SEOUL, Nov. 3 (Yonhap) -- The South Korean government said Tuesday that it will keep the current fixed book price system, which is aimed at helping local publishers stay afloat, nearly unchanged but will ease some discount regulations for customers.
Under the government-led fixed price system, which was first launched in 2003 and refreshed in 2014, the price of a book is determined by publishers, and online retailers are allowed to give a maximum 15 percent discount on all books published 18 months ago or more.
It was introduced to help local publishers survive the intense competition against large online bookstores who had churned out discount coupons in the early 2000s.
The government has reviewed the system every three years to check its feasibility in a timely manner.
"Considering the fixed price system's positive effects on the ecosystem of the publishing industry, we will maintain the system nearly intact but will fine-tune some details," the Ministry of Culture, Sports and Tourism said in a release.

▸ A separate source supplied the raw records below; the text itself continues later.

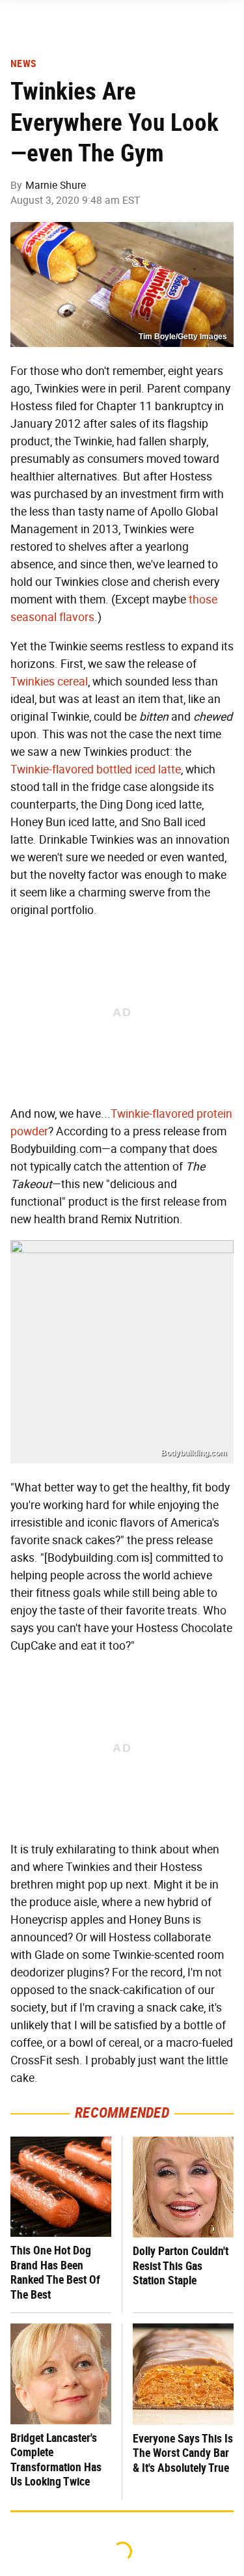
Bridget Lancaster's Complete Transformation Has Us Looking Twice (56, 2460)
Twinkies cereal (49, 681)
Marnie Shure (55, 185)
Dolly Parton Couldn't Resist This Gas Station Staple (180, 2265)
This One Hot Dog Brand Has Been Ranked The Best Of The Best (55, 2272)
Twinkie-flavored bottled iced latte (95, 769)
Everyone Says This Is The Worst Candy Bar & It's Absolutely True (183, 2452)
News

It said bookstores and retailers will be able to reset the resale price of books 12 months after publication, down from the current 18 months.
The government will also update the nationwide publication distribution networking system to help local publishers register the price changes in an easier and more timely way.
For electronic publications such as webtoons, moreover, retailers can set the price tag with their own electronic cash unit.
But the government will strengthen punishments for those who violate the pricing system multiple times. A fine of 5 million won (US$4,400), up from current 3 million won, awaits anyone caught as a third-time offender.
The culture ministry said it will have its ear to the ground to keep up with the fast-changing publication industry and meet the demands of customers.
The revision will be finalized after being discussed and passed at the parliament.